Si c'était à refaire - par Danalyia (Exercice n°21)


Bientôt huit heures. Dans le métro, Claire somnole, se laisse bercer au fil des stations par les douces réminiscences de leur première nuit. Secret partagé dans la chambre protectrice, au creux des draps bruissants ; tendre séisme de leurs désirs enfin conjugués au présent du réel…

Saint Jacques. Une femme toute emmitouflée serrant sous un bras un porte-documents, monte et se pose à côté d’elle. C’est vrai qu’il fait froid, Claire ne s’en était pas vraiment aperçue, absorbée qu’elle est par son bonheur. Tout à l’heure, elle dormait dans les bras de son amour, dont le parfum ambré rôde encore sur sa peau, dont la voix chaude résonne en elle. Boulevard Saint Germain, il a dit simplement « j’ai envie de dormir avec toi ». Elle a répondu « moi aussi ». Instant magique. Enlacés et tremblants, ils ont vogué jusqu’à l’hôtel…

Denfert. Bientôt elle descendra, se mêlera à tous ces inconnus qui ne savent et ne sauront jamais rien d’elle. Il lui semble qu’elle pourrait les aimer tous aujourd’hui, tant son cœur est heureux.
Raspail, plus qu’une station pour se retrouver à l’air libre et marcher, rythmer d’un pas décidé cette joie qu’elle voudrait crier, chanter, partager… Au creux de cette nuit merveilleuse, il a murmuré : « il me semble que je t’aime depuis toujours » ; « moi aussi, depuis toujours » a-t-elle dit dans un souffle… 
Mais pourquoi le métro s’arrête-t-il entre deux stations ? Sur les visages aux paupières encore gonflées de nuit, se lit d’abord la surprise, puis les bouches se pincent sous l’effet d’une exaspération qui va bientôt jaillir en guirlandes de mots saccadés… Sa voisine soupire : « Je n’étais déjà pas en avance… les élèves vont devoir m’attendre dans la cour »… « Vous êtes professeur ? » demande Claire. « Non, insti… ». Elle n’achève pas : un choc violent projette les passagers les uns contre les autres, on crie, on proteste mais, lorsque le wagon semble amorcer une descente, un murmure incrédule circule parmi les voyageurs. Une femme enceinte pleure en soutenant son ventre ; un jeune homme tente vainement de la rassurer : « c’est juste une impression, ce n’est pas possible qu’un métro change comme ça de direction et, d’ailleurs, en dessous des tunnels, on se retrouverait dans l’eau, vous voyez bien que ce n’est pas le cas ! » Pourtant, la descente s’accélère et des gouttes puis des traits continus apparaissent bientôt sur les vitres. La future mère hurle et la panique s’empare des passagers, puis une violente secousse suivie d’une sonnerie assourdissant semble indiquer la fin du voyage…
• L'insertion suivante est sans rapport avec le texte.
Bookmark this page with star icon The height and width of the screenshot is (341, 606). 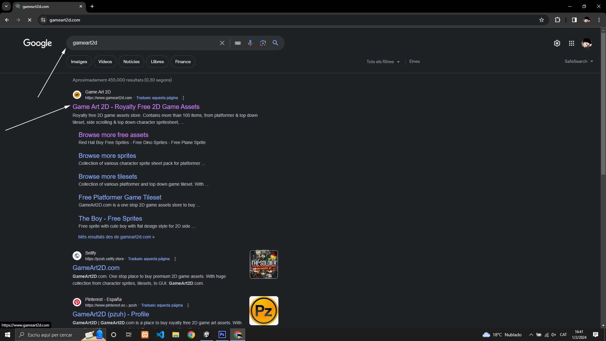coord(542,20)
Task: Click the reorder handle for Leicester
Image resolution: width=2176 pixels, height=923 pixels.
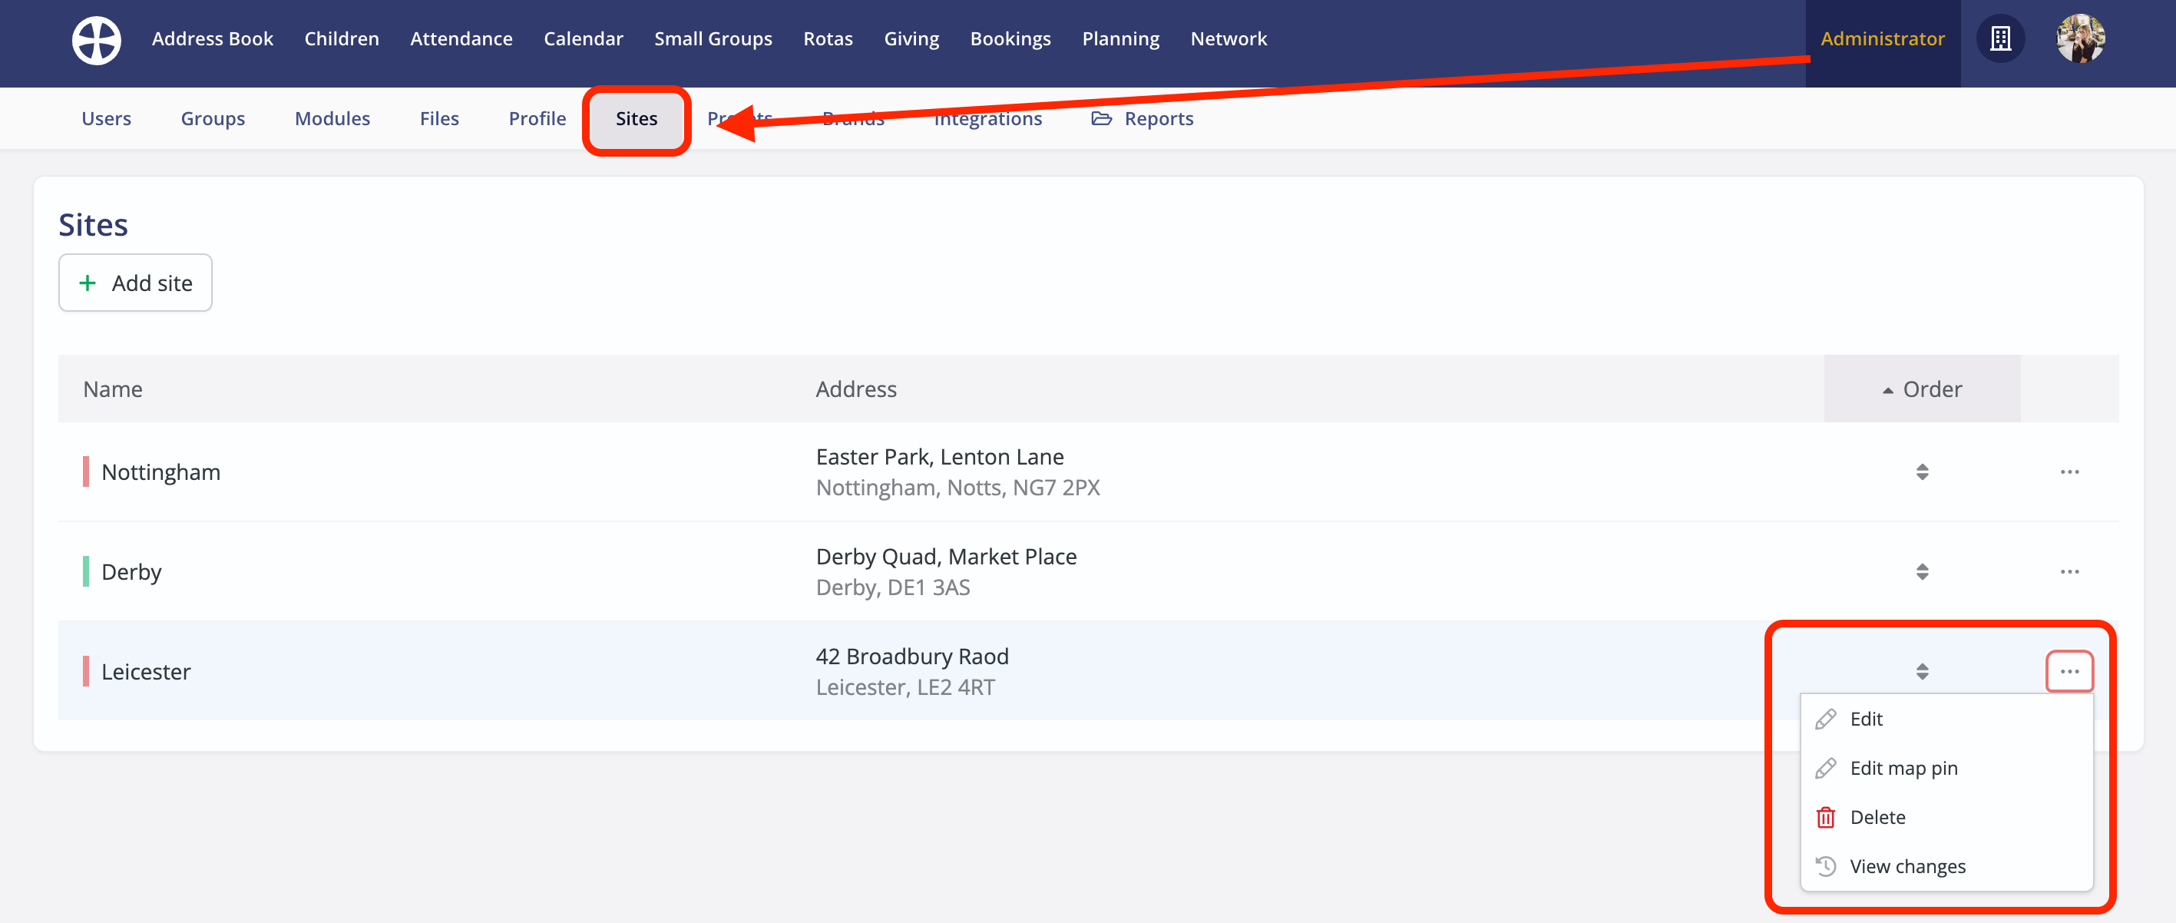Action: click(1922, 671)
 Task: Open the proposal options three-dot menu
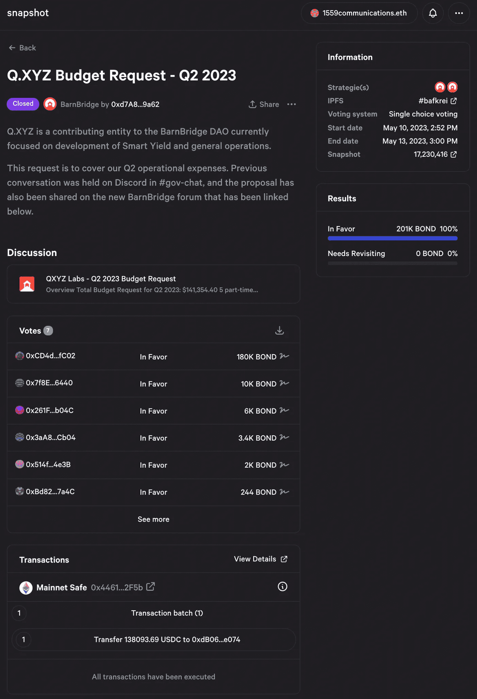[291, 104]

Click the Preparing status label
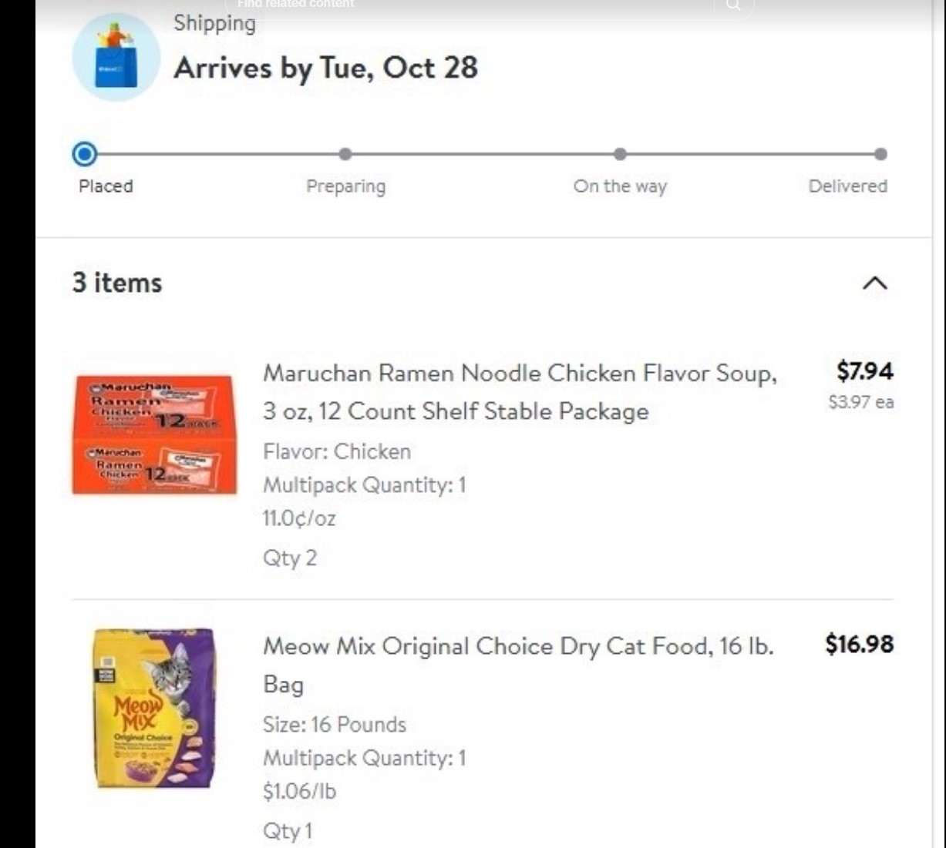coord(345,186)
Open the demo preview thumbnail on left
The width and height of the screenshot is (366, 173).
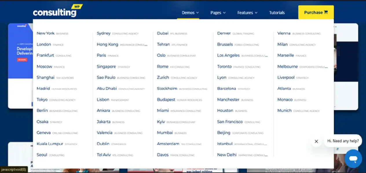click(x=20, y=66)
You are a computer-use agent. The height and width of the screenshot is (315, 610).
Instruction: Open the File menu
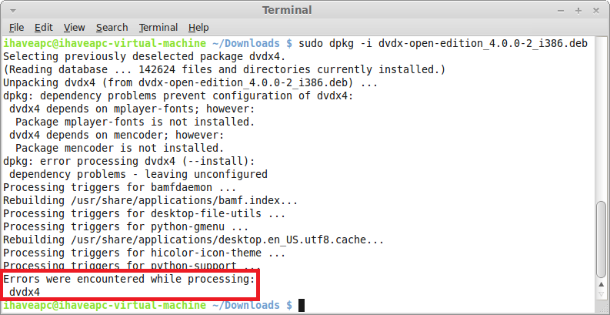[16, 28]
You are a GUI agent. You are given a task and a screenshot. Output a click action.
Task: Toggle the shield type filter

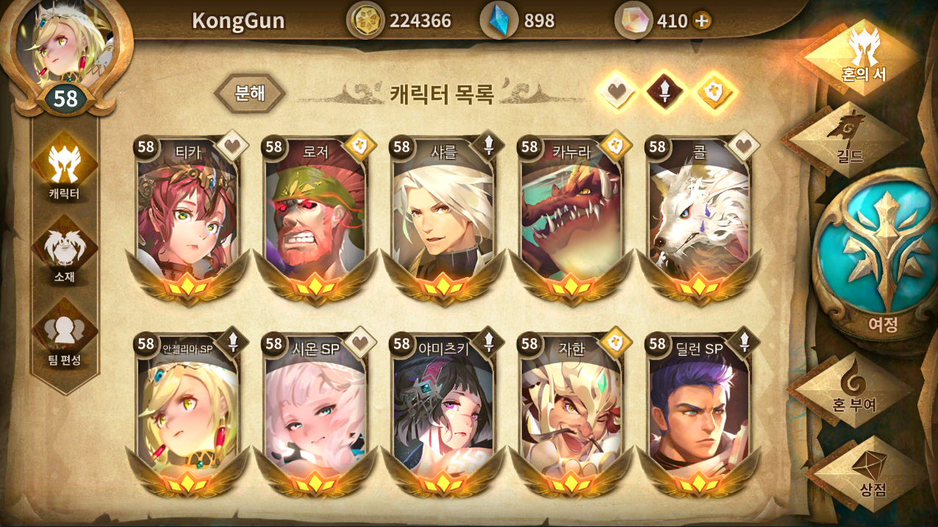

Silence. Immobilité. Le sol du wagon est jonché de divers objets : magazines, livres, sacs. Claire se penche et ramasse un gant qui s’est échoué contre ses pieds ; un gant d’homme, tout imprégné d’une senteur ambrée. L’institutrice berce son porte-documents, tandis que son regard inquiet scrute le paysage dévasté. « C’est la première fois que je vois une chose pareille, pourtant je prends le métro depuis mon plus jeune âge» dit-elle. « Moi aussi, depuis toujours » répond Claire en glissant machinalement sa main dans le gant de cuir orphelin…

Un peu de lumière filtre à travers le rideau. Claire sourit en se rappelant son rêve étrange et quelque peu surréaliste… Auprès d’elle sommeille encore l’aimé, apaisé, alangui. Tout à l’heure, devant les autres, ils feindront d’être deux étrangers l’un pour l’autre, ils se diront « vous » et prendront garde à ne pas s’effleurer. Elle savoure par avance leur délicieux secret…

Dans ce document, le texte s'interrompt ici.